WHAT IS ASKED =>
Turn each line of the items below into a string and put them all in one JSON list, one string per line. Leave out blank lines.

DATA PROVIDED =>
----

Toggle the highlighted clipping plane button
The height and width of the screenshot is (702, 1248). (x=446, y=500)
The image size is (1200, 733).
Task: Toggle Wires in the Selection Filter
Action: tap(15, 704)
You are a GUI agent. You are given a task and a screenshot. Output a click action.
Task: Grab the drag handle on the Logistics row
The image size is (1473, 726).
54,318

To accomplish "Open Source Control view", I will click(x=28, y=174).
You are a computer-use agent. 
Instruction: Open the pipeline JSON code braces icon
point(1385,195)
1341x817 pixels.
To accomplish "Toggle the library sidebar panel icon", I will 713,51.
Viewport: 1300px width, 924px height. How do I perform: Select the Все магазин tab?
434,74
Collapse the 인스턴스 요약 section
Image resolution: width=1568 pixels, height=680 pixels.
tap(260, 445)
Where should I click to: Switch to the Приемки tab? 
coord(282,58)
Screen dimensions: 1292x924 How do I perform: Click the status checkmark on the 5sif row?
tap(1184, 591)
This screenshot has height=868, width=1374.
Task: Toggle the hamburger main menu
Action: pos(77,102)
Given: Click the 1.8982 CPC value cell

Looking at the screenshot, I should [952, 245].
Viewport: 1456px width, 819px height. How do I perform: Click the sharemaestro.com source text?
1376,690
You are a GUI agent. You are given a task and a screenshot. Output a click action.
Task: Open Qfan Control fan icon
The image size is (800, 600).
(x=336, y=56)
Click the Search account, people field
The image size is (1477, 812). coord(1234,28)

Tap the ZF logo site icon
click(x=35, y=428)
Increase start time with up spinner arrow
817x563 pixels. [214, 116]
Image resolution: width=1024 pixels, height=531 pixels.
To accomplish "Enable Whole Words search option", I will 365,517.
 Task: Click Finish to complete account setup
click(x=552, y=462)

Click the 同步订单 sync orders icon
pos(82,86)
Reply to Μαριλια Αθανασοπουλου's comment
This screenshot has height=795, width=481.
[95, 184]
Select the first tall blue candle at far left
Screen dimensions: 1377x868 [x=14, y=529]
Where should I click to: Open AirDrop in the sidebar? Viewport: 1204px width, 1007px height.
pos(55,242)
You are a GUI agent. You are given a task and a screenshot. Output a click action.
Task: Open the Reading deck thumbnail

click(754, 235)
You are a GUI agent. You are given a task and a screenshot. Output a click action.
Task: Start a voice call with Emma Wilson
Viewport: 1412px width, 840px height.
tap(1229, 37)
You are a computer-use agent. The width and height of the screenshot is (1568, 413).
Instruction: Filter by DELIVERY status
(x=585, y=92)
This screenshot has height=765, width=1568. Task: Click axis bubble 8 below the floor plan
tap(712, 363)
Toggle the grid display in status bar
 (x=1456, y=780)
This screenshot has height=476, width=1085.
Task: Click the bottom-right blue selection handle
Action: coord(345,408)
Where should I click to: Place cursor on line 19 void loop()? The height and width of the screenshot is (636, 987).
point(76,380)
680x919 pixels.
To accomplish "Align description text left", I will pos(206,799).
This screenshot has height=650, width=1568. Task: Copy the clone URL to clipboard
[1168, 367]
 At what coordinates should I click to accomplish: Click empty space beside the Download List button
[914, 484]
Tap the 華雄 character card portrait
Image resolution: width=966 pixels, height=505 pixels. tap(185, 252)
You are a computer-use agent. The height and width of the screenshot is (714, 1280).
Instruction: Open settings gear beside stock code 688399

----

TASK SOLUTION =>
[
  "Toggle the highlighted clipping plane button",
  "The height and width of the screenshot is (702, 1248). (x=446, y=500)",
  "The image size is (1200, 733).",
  "Task: Toggle Wires in the Selection Filter",
  "Action: tap(15, 704)",
  "You are a GUI agent. You are given a task and a screenshot. Output a click action.",
  "Task: Grab the drag handle on the Logistics row",
  "The image size is (1473, 726).",
  "54,318",
  "To accomplish \"Open Source Control view\", I will click(x=28, y=174).",
  "You are a computer-use agent. ",
  "Instruction: Open the pipeline JSON code braces icon",
  "point(1385,195)",
  "1341x817 pixels.",
  "To accomplish \"Toggle the library sidebar panel icon\", I will 713,51.",
  "Viewport: 1300px width, 924px height. How do I perform: Select the Все магазин tab?",
  "434,74",
  "Collapse the 인스턴스 요약 section",
  "Image resolution: width=1568 pixels, height=680 pixels.",
  "tap(260, 445)",
  "Where should I click to: Switch to the Приемки tab? ",
  "coord(282,58)",
  "Screen dimensions: 1292x924 How do I perform: Click the status checkmark on the 5sif row?",
  "tap(1184, 591)",
  "This screenshot has height=868, width=1374.",
  "Task: Toggle the hamburger main menu",
  "Action: pos(77,102)",
  "Given: Click the 1.8982 CPC value cell",
  "Looking at the screenshot, I should [952, 245].",
  "Viewport: 1456px width, 819px height. How do I perform: Click the sharemaestro.com source text?",
  "1376,690",
  "You are a GUI agent. You are given a task and a screenshot. Output a click action.",
  "Task: Open Qfan Control fan icon",
  "The image size is (800, 600).",
  "(x=336, y=56)",
  "Click the Search account, people field",
  "The image size is (1477, 812). coord(1234,28)",
  "Tap the ZF logo site icon",
  "click(x=35, y=428)",
  "Increase start time with up spinner arrow",
  "817x563 pixels. [214, 116]",
  "Image resolution: width=1024 pixels, height=531 pixels.",
  "To accomplish \"Enable Whole Words search option\", I will 365,517.",
  " Task: Click Finish to complete account setup",
  "click(x=552, y=462)",
  "Click the 同步订单 sync orders icon",
  "pos(82,86)",
  "Reply to Μαριλια Αθανασοπουλου's comment",
  "This screenshot has height=795, width=481.",
  "[95, 184]",
  "Select the first tall blue candle at far left",
  "Screen dimensions: 1377x868 [x=14, y=529]",
  "Where should I click to: Open AirDrop in the sidebar? Viewport: 1204px width, 1007px height.",
  "pos(55,242)",
  "You are a GUI agent. You are given a task and a screenshot. Output a click action.",
  "Task: Open the Reading deck thumbnail",
  "click(754, 235)",
  "You are a GUI agent. You are given a task and a screenshot. Output a click action.",
  "Task: Start a voice call with Emma Wilson",
  "Viewport: 1412px width, 840px height.",
  "tap(1229, 37)",
  "You are a computer-use agent. The width and height of the screenshot is (1568, 413).",
  "Instruction: Filter by DELIVERY status",
  "(x=585, y=92)",
  "This screenshot has height=765, width=1568. Task: Click axis bubble 8 below the floor plan",
  "tap(712, 363)",
  "Toggle the grid display in status bar",
  " (x=1456, y=780)",
  "This screenshot has height=476, width=1085.",
  "Task: Click the bottom-right blue selection handle",
  "Action: coord(345,408)",
  "Where should I click to: Place cursor on line 19 void loop()? The height and width of the screenshot is (636, 987).",
  "point(76,380)",
  "680x919 pixels.",
  "To accomplish \"Align description text left\", I will pos(206,799).",
  "This screenshot has height=650, width=1568. Task: Copy the clone URL to clipboard",
  "[1168, 367]",
  " At what coordinates should I click to accomplish: Click empty space beside the Download List button",
  "[914, 484]",
  "Tap the 華雄 character card portrait",
  "Image resolution: width=966 pixels, height=505 pixels. tap(185, 252)",
  "You are a computer-use agent. The height and width of the screenshot is (714, 1280).",
  "Instruction: Open settings gear beside stock code 688399"
]